* **Assigned task**: Instruction for the entries that follow: retype exactly the lines from the line with "Promoties (282, 177)" to the line with "Как выбрать утеплённые", both included, and omit all others.

Stored records:

---

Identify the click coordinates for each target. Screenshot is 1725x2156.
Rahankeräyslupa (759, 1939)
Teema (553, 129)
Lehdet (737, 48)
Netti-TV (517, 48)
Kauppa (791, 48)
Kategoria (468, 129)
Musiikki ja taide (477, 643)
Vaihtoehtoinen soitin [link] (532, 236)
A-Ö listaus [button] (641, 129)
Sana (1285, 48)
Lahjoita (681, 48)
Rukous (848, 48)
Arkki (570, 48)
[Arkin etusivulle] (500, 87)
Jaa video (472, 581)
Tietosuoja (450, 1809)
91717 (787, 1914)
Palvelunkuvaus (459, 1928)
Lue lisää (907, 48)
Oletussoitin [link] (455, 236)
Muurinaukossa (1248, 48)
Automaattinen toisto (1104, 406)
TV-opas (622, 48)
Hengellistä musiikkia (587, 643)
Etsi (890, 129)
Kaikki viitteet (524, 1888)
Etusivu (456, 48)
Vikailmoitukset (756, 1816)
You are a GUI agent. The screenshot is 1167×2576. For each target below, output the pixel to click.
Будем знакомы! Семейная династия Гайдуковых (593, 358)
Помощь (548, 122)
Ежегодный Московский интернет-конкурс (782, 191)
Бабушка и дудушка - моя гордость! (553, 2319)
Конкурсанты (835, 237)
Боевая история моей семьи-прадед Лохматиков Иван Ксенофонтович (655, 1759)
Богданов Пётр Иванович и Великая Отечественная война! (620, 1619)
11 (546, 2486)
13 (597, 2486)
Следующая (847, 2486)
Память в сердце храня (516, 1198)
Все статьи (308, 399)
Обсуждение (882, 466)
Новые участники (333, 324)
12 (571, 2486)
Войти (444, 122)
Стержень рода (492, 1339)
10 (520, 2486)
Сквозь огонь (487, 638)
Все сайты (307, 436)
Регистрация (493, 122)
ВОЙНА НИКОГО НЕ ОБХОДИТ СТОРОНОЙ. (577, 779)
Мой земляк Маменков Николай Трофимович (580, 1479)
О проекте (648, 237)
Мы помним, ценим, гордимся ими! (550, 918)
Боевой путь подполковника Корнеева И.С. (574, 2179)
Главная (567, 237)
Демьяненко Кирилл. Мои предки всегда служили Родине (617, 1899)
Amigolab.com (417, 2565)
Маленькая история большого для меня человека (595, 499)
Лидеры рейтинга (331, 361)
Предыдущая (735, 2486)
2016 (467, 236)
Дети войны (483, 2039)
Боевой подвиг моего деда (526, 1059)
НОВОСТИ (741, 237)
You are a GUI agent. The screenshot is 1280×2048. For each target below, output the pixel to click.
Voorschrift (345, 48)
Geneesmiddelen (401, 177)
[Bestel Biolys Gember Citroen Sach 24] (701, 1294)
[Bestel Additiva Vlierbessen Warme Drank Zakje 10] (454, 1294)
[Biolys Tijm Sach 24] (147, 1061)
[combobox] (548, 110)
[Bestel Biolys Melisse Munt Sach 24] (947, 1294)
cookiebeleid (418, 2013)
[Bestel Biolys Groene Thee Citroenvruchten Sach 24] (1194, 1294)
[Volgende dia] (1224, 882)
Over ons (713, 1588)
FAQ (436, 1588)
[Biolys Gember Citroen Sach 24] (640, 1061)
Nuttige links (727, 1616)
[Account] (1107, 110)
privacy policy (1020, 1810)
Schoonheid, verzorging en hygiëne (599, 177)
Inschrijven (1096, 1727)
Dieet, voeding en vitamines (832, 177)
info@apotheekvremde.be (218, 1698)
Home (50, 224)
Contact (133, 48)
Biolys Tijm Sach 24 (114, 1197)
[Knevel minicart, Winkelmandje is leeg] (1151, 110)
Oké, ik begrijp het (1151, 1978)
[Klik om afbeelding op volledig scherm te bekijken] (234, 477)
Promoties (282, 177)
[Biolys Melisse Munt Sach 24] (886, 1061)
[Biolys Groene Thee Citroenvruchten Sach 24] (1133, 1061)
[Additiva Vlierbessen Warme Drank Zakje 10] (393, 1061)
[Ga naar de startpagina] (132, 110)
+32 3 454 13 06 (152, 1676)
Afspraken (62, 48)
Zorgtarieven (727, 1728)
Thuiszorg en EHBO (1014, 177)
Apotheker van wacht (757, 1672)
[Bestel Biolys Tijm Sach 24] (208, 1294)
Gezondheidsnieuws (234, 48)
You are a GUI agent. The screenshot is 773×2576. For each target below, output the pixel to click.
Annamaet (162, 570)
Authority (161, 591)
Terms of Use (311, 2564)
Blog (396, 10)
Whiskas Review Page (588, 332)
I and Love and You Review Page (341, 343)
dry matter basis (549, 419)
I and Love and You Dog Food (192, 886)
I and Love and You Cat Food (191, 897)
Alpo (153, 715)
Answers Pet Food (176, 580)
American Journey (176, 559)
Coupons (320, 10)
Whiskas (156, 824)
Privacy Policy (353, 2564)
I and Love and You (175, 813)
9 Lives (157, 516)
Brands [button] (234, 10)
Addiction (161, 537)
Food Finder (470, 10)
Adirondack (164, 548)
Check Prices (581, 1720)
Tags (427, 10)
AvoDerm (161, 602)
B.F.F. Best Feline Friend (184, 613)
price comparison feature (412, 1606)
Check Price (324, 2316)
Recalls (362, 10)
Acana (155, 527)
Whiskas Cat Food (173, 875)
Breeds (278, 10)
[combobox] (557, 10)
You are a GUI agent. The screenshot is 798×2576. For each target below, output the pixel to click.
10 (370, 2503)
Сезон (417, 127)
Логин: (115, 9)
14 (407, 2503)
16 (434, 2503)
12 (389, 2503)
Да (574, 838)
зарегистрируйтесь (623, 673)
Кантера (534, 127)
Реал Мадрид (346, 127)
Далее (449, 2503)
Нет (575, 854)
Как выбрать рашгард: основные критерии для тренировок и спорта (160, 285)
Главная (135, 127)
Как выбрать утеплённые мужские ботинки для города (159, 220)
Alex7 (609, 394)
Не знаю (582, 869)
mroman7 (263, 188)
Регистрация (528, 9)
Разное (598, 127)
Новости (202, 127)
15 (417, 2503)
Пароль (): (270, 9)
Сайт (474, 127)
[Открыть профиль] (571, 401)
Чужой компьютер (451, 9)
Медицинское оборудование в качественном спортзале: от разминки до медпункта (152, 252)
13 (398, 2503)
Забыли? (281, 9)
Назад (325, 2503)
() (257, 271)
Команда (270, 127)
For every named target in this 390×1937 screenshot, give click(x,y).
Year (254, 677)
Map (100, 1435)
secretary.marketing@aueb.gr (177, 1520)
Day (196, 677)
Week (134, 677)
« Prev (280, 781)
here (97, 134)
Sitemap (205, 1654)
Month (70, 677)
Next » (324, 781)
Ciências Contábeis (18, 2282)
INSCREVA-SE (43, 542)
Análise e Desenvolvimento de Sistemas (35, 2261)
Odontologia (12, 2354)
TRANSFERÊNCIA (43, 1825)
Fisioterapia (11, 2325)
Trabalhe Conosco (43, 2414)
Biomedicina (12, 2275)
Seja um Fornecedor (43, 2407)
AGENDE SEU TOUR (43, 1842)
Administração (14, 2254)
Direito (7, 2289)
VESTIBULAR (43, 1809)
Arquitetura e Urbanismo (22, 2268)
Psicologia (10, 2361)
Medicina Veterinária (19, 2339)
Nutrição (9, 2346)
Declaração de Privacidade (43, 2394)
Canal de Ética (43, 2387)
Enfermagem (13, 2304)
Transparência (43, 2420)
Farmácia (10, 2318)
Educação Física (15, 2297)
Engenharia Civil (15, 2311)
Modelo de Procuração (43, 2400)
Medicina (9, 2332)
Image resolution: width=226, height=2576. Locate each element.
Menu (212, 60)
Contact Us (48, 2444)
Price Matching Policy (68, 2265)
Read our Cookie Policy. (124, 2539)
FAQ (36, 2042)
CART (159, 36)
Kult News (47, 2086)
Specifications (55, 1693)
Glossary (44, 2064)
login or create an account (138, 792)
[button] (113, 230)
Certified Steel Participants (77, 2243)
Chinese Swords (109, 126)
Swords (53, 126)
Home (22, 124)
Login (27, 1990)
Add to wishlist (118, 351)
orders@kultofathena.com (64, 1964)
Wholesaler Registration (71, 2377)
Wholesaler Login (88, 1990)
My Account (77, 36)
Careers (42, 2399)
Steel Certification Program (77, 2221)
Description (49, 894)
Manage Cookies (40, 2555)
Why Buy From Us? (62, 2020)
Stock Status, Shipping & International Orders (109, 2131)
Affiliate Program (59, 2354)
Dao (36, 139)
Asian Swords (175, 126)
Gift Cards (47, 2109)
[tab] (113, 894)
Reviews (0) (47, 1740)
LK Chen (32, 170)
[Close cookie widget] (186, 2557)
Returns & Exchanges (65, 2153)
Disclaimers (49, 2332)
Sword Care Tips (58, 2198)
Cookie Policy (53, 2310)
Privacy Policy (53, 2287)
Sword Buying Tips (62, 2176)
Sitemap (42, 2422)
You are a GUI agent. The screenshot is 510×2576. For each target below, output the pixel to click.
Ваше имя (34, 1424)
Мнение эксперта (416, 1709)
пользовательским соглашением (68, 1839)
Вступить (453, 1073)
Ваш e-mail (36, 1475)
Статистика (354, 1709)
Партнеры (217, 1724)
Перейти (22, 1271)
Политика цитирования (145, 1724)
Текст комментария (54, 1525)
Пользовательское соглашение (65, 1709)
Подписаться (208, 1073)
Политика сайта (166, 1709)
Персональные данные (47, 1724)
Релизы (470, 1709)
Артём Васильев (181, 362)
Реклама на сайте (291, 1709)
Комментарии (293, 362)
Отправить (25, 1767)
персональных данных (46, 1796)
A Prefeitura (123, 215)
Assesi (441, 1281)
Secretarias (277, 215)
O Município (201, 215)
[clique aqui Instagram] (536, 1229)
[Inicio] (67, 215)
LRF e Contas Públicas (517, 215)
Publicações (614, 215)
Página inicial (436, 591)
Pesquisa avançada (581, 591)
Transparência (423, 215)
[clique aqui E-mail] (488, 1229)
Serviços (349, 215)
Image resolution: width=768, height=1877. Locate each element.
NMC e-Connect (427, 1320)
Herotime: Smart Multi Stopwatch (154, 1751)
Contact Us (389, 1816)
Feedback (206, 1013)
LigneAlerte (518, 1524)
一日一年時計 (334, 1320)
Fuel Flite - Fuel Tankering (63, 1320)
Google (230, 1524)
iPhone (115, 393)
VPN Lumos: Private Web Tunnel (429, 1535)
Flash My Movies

---

* **Task solution**:
Promoties (282, 177)
[Biolys Melisse Munt Sach 24] (886, 1061)
[Biolys Groene Thee Citroenvruchten Sach 24] (1133, 1061)
[Additiva Vlierbessen Warme Drank Zakje 10] (393, 1061)
[Ga naar de startpagina] (132, 110)
+32 3 454 13 06 (152, 1676)
Afspraken (62, 48)
Zorgtarieven (727, 1728)
Thuiszorg en EHBO (1014, 177)
Apotheker van wacht (757, 1672)
[Bestel Biolys Tijm Sach 24] (208, 1294)
Gezondheidsnieuws (234, 48)
You are a GUI agent. The screenshot is 773×2576. For each target below, output the pixel to click.
Annamaet (162, 570)
Authority (161, 591)
Terms of Use (311, 2564)
Blog (396, 10)
Whiskas Review Page (588, 332)
I and Love and You Review Page (341, 343)
dry matter basis (549, 419)
I and Love and You Dog Food (192, 886)
I and Love and You Cat Food (191, 897)
Alpo (153, 715)
Answers Pet Food (176, 580)
American Journey (176, 559)
Coupons (320, 10)
Whiskas (156, 824)
Privacy Policy (353, 2564)
I and Love and You (175, 813)
9 Lives (157, 516)
Brands [button] (234, 10)
Addiction (161, 537)
Food Finder (470, 10)
Adirondack (164, 548)
Check Prices (581, 1720)
Tags (427, 10)
AvoDerm (161, 602)
B.F.F. Best Feline Friend (184, 613)
price comparison feature (412, 1606)
Check Price (324, 2316)
Recalls (362, 10)
Acana (155, 527)
Whiskas Cat Food (173, 875)
Breeds (278, 10)
[combobox] (557, 10)
You are a GUI agent. The screenshot is 798×2576. For each target below, output the pixel to click.
10 (370, 2503)
Сезон (417, 127)
Логин: (115, 9)
14 (407, 2503)
16 (434, 2503)
12 (389, 2503)
Да (574, 838)
зарегистрируйтесь (623, 673)
Кантера (534, 127)
Реал Мадрид (346, 127)
Далее (449, 2503)
Нет (575, 854)
Как выбрать рашгард: основные критерии для тренировок и спорта (160, 285)
Главная (135, 127)
Как выбрать утеплённые мужские ботинки для города (159, 220)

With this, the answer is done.